1914, der Erste Weltkrieg tobt auch in Afrika, und gerade haben deutsche Soldaten eine abgelegene Missionsstation am Fluss Ulanga überfallen, geplündert und den Missionar getötete. Rose Sayer, seine Schwester, ist allein, als Skipper Charlie Allnutt mit seiner Barkasse den Fluss Ulanga entlanggeschippert kommt. An Bord hat er unter anderem Sprengstoff. Und Rose fasst den kühnen Gedanken, in den Krieg einzugreifen und ihren Bruder zu rächen. Durch Urwald, Sümpfe und Stromschnellen quält sich der Kahn, der den stolzen Namen "African Queen" trägt, vorwärts bis hin zu jenem See, auf dem ein schier unbesiegbares deutsches Kriegsschiff kreuzt ...

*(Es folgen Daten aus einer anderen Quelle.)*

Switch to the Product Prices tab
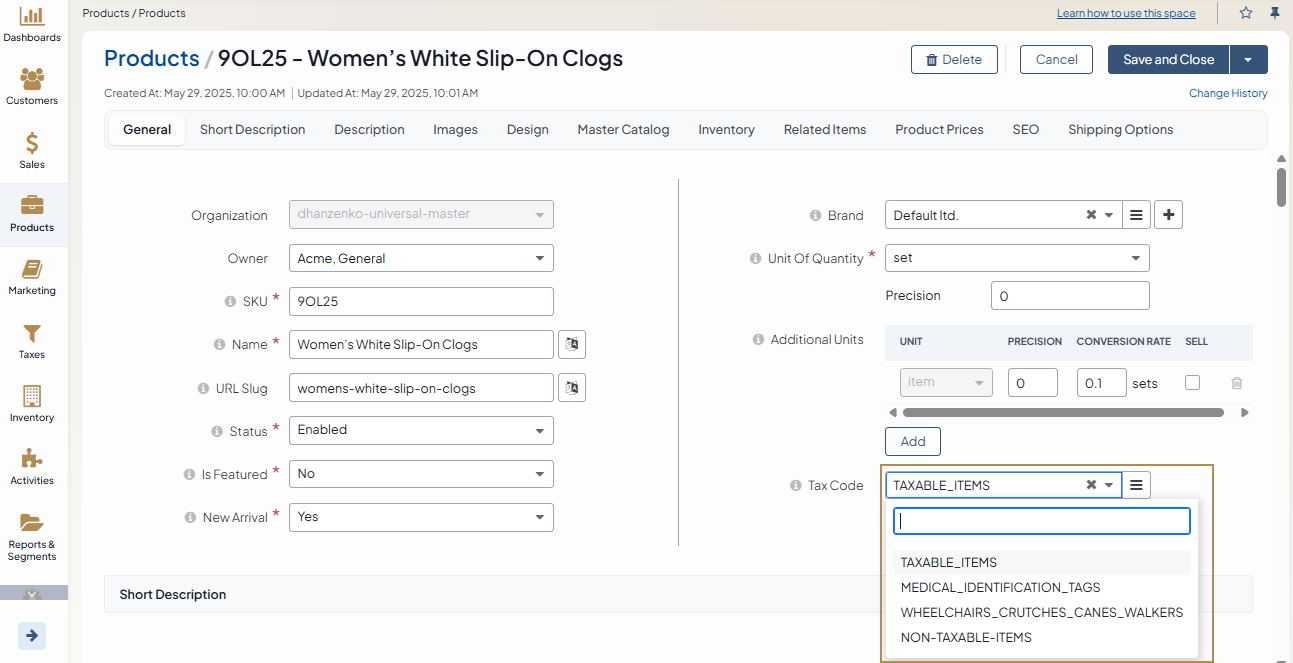Screen dimensions: 1293x663 point(939,129)

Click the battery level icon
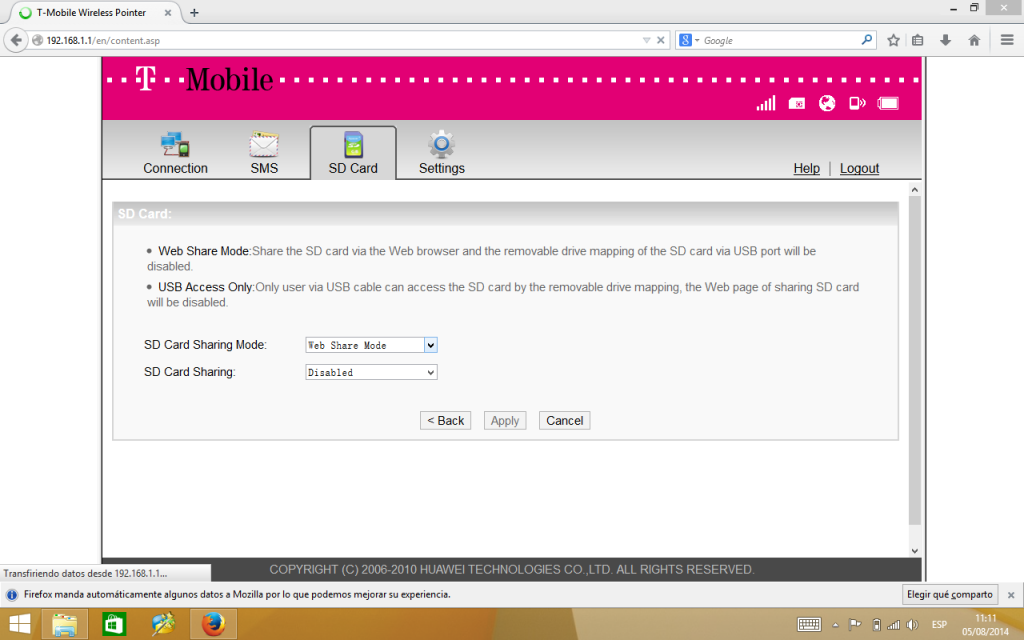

Ich kannte bisher nur den Film. Das Buch ist spannend und lohnt sich zu lesen. Außer der äußeren Spannung hat mir aber vor allem die Personenzeichnung und das zwischenmenschliche Knistern an Bord gefallen. Einen Roman zu schreiben, in dem es nur zwei handelnde Personen gibt, ist schon eine große Kunst.
Baroness Orczy: Die Frau des Lords
"Scarlet Pimpernell", die Geschichte des britischen Helden, der unter Einsatz seines Lebens französische Adlige vor der Guillotine rettet und nach England schmuggelt, war ein Bestseller. Und so verfasste die Baroness Orczy mehrere weitere Romane über Sir Percy und seine Getreuen.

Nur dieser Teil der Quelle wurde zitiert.